Another aspect of the long runtime is due to progress toward some victories being very slow. A normal victory would be by ascending various Way cards then performing certain rituals. This involves crafting higher and higher value Lore Fragments, which is done by combining two of the same or similar Lore Fragments and by acquiring victory specific cards. What cards the game gives the player is random, however. Eventually the ability to progress in one of the first ways possible will slow to a crawl that involves watching countdown timers tick down. There is a save and resume later option available, but Cultist Simulator has the potential for the longest individual run time of the roguelikes I’ve played. The length of a run can be doubly devastating since it’s possible to spend the good part of a week working on a victory then lose in the last moments.

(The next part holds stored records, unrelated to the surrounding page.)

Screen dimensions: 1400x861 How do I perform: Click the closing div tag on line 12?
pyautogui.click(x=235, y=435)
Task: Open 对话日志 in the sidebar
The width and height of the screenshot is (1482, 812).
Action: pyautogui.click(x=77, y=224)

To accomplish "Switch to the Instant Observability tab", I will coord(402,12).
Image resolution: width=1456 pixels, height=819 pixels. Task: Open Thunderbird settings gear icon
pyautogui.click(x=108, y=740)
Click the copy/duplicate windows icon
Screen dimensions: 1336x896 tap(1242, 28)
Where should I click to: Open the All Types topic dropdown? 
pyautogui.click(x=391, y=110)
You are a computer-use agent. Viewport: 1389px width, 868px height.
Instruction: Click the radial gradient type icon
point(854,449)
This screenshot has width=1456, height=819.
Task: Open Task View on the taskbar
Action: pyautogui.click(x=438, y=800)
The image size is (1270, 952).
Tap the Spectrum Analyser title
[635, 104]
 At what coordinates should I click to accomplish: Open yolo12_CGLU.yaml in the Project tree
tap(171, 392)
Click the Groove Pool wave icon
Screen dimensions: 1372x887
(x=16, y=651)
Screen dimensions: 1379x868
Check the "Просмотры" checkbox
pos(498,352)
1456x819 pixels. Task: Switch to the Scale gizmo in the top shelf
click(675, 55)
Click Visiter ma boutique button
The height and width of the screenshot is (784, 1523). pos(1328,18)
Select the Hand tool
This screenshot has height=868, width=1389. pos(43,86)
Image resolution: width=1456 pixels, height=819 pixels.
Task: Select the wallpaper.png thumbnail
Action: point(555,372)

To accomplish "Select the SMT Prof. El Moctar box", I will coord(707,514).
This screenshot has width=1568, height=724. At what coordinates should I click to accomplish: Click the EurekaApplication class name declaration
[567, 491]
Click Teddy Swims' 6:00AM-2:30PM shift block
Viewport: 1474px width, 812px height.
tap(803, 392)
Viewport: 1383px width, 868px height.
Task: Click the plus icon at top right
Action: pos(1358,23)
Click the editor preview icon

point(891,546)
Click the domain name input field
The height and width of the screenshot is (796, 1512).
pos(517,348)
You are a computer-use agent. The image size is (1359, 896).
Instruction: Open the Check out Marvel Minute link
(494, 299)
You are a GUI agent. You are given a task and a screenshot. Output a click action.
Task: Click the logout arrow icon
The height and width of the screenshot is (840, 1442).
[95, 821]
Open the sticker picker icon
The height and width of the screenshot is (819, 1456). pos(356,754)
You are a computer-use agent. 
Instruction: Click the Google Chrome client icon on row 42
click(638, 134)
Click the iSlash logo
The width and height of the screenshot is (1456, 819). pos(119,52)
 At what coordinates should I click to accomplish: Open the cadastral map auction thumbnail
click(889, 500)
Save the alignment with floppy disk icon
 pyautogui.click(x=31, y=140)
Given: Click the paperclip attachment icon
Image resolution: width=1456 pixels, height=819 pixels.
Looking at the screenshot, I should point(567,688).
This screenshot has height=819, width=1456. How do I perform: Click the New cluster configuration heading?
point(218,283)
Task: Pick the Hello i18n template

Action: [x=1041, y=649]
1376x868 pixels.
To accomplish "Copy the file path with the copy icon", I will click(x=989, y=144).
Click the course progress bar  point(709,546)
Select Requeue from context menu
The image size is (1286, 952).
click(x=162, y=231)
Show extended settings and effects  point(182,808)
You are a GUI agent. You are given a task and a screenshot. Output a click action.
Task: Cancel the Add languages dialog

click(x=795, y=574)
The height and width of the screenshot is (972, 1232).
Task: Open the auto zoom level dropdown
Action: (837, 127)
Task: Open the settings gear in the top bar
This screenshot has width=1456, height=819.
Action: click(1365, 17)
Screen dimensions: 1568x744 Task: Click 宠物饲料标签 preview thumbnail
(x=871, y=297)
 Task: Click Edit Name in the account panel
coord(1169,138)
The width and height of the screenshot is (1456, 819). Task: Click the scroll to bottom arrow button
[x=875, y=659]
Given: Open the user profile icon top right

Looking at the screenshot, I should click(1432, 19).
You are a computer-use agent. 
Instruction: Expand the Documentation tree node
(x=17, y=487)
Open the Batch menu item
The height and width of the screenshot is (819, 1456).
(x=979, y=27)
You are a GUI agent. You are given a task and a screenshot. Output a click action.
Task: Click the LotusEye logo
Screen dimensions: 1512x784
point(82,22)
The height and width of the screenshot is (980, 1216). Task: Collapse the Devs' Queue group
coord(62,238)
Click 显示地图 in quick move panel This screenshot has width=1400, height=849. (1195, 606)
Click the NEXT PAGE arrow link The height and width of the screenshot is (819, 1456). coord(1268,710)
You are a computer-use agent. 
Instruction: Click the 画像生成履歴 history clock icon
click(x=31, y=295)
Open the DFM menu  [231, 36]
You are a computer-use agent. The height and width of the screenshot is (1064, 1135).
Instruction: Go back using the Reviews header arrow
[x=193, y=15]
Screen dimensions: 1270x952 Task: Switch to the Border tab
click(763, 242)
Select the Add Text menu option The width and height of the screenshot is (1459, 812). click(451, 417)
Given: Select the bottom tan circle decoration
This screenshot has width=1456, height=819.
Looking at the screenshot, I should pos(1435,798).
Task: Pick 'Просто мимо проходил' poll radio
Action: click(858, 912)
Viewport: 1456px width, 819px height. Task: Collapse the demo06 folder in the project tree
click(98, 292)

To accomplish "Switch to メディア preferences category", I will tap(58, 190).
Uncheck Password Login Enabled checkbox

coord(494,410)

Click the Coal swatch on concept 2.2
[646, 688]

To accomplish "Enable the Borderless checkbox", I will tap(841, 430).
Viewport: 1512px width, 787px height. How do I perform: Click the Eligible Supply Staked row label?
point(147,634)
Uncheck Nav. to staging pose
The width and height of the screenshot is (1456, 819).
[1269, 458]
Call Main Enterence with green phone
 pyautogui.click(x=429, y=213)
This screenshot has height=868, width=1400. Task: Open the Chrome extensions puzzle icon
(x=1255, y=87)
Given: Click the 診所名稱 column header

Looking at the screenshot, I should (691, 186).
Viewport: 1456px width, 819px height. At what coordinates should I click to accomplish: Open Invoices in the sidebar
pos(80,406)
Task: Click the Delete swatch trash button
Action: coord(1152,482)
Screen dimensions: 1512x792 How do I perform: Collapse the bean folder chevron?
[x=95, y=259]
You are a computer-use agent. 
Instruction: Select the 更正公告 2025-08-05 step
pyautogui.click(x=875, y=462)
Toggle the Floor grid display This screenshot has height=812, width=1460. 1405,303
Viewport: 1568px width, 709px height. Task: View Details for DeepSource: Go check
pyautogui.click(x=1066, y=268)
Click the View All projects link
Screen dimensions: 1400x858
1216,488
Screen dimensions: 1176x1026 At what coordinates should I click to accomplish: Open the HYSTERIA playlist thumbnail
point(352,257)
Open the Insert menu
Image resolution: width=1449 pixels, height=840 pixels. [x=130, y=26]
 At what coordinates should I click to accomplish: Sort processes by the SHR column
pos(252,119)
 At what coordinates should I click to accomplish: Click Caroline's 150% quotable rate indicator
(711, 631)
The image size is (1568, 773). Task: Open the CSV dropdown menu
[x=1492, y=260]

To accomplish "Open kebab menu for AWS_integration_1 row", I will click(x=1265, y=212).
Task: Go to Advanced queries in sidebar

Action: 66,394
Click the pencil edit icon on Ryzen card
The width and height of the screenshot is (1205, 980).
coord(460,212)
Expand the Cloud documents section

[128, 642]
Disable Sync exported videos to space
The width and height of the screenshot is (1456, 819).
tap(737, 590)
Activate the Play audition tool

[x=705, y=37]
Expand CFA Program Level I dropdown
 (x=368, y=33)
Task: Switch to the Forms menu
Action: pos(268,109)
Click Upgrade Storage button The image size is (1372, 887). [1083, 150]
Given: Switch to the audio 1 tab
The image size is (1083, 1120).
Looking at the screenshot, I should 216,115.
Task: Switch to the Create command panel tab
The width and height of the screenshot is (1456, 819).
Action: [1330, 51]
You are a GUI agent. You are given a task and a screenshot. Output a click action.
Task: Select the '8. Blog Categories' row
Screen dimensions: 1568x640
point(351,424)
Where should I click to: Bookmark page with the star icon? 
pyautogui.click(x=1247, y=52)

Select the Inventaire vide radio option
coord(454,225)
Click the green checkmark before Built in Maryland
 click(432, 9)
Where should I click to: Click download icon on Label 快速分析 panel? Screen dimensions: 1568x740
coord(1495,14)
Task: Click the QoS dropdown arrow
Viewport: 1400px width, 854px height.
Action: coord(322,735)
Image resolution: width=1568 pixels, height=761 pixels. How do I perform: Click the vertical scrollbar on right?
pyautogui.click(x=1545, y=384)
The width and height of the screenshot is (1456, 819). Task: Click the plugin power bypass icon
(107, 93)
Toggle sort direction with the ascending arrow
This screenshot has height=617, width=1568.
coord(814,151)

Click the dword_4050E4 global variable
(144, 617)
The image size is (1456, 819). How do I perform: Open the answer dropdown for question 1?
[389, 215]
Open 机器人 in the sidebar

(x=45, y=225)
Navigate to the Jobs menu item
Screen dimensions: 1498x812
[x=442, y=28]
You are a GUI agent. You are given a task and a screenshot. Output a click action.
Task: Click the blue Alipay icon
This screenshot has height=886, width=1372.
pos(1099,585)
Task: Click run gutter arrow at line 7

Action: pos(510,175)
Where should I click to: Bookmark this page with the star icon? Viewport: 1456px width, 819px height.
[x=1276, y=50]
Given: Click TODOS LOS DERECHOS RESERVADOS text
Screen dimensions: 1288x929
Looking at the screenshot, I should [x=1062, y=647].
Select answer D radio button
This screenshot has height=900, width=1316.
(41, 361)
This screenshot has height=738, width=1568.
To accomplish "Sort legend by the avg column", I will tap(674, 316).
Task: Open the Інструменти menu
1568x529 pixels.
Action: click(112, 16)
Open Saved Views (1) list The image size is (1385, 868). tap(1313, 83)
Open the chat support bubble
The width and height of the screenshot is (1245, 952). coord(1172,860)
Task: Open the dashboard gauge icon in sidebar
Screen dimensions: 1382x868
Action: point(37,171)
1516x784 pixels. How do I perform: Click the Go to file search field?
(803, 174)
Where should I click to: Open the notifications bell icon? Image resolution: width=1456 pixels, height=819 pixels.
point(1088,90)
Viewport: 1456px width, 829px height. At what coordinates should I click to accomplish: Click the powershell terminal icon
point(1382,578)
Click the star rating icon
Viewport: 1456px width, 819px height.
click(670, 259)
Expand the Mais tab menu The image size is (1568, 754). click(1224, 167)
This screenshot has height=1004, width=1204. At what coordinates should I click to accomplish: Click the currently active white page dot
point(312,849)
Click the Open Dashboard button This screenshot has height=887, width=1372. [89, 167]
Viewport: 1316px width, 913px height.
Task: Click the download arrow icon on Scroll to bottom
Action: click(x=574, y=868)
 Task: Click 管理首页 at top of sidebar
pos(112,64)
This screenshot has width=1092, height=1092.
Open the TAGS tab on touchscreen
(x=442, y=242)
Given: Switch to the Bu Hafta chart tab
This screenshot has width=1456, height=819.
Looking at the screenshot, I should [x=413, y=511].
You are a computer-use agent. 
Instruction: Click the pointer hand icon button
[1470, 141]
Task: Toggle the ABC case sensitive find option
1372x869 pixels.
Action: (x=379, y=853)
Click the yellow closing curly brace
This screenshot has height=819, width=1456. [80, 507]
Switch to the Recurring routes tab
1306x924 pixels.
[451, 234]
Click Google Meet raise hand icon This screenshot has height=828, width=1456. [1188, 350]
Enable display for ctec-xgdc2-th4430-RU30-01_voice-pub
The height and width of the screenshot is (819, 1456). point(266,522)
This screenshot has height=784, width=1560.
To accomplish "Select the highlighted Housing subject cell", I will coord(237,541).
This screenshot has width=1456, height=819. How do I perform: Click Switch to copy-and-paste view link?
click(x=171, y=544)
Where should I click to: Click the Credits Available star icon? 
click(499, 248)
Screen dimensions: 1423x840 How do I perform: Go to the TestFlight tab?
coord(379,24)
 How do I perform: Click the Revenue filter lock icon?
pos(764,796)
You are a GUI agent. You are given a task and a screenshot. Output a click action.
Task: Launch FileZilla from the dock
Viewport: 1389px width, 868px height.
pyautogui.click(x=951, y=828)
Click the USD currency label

The artistic trappings of Cultist Simulator are a mix of highs and lows. Quickly touching on the music, it’s basically background noise. The OST doesn’t really stand out and it faded to silence once I got into the groove of actually playing the game. Visually, though, the game is beautiful. Each card has a lovely piece of minimalist art with pops of color acting as a highlight and as a little hint to each card’s function. Collecting books about different bits of occult knowledge is a big part of the game, and knowing which subject a certain book will be about is explained by their color. The Knock principle is represented by purple and Forge is represented by a muted scarlet. Outside the cards, the game has a lot of unused space. The background is often empty, and Weather Factory rarely takes advantage of the real estate. Occasionally, a bigger drawing will pop up to signal an important event happening, but most of the time it’s left empty. It feels like such a waste since the other pieces of art in Cultist Simulator are fantastic.
Cultist Simulator: Initiate Edition is a neat little package. Weather Factory made an effort to be sure it would control well enough on the Switch. All three of the game’s previously-released DLCs are included, too: The Dancer, The Priest, and The Ghoul. The new characters and mechanics of the DLCs are available upon starting the game. Overall, the game also runs like a dream. The kind of care to give Switch players an experience as good as other versions is really nice to see. I do have problems with the gameplay, like it being obtuse at first or the overall length of a run being way too long, but in the end, I enjoyed my time with Cultist Simulator.